ARM: big performance waste in memcpy

linux-arm-kernel.lists.infradead.org archive mirror
 help / color / mirror / Atom feed

* ARM: big performance waste in memcpy_{from,to}io
@ 2009-11-12 16:49 Hubert Feurstein
  2009-11-12 18:44 ` Alexander Clouter
  2009-11-13 23:14 ` Ben Dooks
  0 siblings, 2 replies; 9+ messages in thread
From: Hubert Feurstein @ 2009-11-12 16:49 UTC (permalink / raw)
  To: linux-arm-kernel

Hi Russel,

I'm working with an Contec Micro9 board (ep93xx-based with two Spansion-NOR-
Flash chips in parallel => 32bit memory-buswidth) and was wondering why the
read-performance of the flash (through /dev/mtd*) is so quite poor. So I 
connected a logic analyser to the data- and address-bus and recognized that 
the accesses to the same flash-word-address happens four times. This means 
that the flash is read byte-by-byte, which is IMO a big waste of performance 
since it would be possible to read the full word (four bytes) at once. So I 
digged around in the mtd-driver and found the function "memcpy_fromio" which 
is called to read the flash data. I was really surprised when looked to the 
implementation, which is:

arch/arm/kernel/io.c:

/*
 * Copy data from IO memory space to "real" memory space.
 * This needs to be optimized.
 */
void _memcpy_fromio(void *to, const volatile void __iomem *from, size_t count)
{
	unsigned char *t = to;
	while (count) {
		count--;
		*t = readb(from);
		t++;
		from++;
	}
}

Ok, with this poor memcpy-implementation the poor flash-read-performance is
fully explainable. So I tried to fix this. I found the real "memcpy"
implementation which is written in assemler and seems to be quite optimized.
So I changed the the code to this:

Index: linux-2.6.31/arch/arm/include/asm/io.h
===================================================================
--- linux-2.6.31.orig/arch/arm/include/asm/io.h
+++ linux-2.6.31/arch/arm/include/asm/io.h
@@ -195,9 +195,9 @@ extern void _memset_io(volatile void __i
 #define writesw(p,d,l)		__raw_writesw(__mem_pci(p),d,l)
 #define writesl(p,d,l)		__raw_writesl(__mem_pci(p),d,l)
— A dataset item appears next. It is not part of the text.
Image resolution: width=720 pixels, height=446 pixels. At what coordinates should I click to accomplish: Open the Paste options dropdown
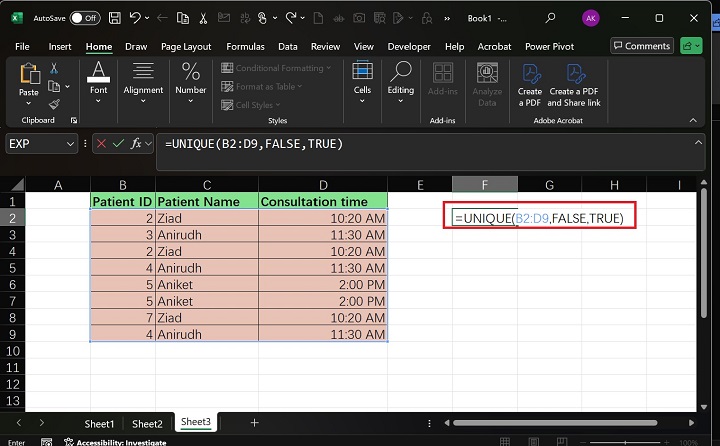tap(29, 103)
-#define memset_io(c,v,l)	_memset_io(__mem_pci(c),(v),(l))
-#define memcpy_fromio(a,c,l)	_memcpy_fromio((a),__mem_pci(c),(l))
-#define memcpy_toio(c,a,l)	_memcpy_toio(__mem_pci(c),(a),(l))
+#define memset_io(c,v,l)	memset(__mem_pci(c),(v),(l))
+#define memcpy_fromio(a,c,l)	memcpy((a),__mem_pci(c),(l))
+#define memcpy_toio(c,a,l)	memcpy(__mem_pci(c),(a),(l))

 #elif !defined(readb)

Because on the ARM architecture there is no difference between io-memspace
and the 'real' memspace so it should work. The following tests show the impact
of this change:

[root at micro9]\# cat /proc/mtd
dev:    size   erasesize  name
mtd0: 00040000 00020000 "RedBoot"
mtd1: 01fa0000 00020000 "test"
mtd2: 0001f000 00020000 "FIS directory"
mtd3: 00001000 00020000 "RedBoot config"

This is the read-time with the original ARM implementation:

[root at micro9]\# time cat /dev/mtd1 > /dev/null
real    0m 7.27s
user    0m 0.00s
sys     0m 7.26s

and here is the read-time with my simple change:

[root at micro9]\# time cat /dev/mtd1 > /dev/null
real    0m 0.96s
user    0m 0.00s
sys     0m 0.95s

Wow, that is more than 7.6-times faster!

Because of the word-accesses to the bus, I can take advantage of the burst-
mode option of the SMC (static memory controller) of the ep93xx which
increased the performance by 35% (0.96s was already measured with burst-mode
enabled). With the byte-accesses of the original implementation the burst-mode
seem to have no influence at all.

I've seen that such "simple and slow" memcpy_{to,from)io implementations exist
in many other architectures. So maybe this is a big potential to improve 
overall io-performance, since a lot of drivers use these memcpy_{to,from)io 
functions.

For testing I used kernel version 2.6.31.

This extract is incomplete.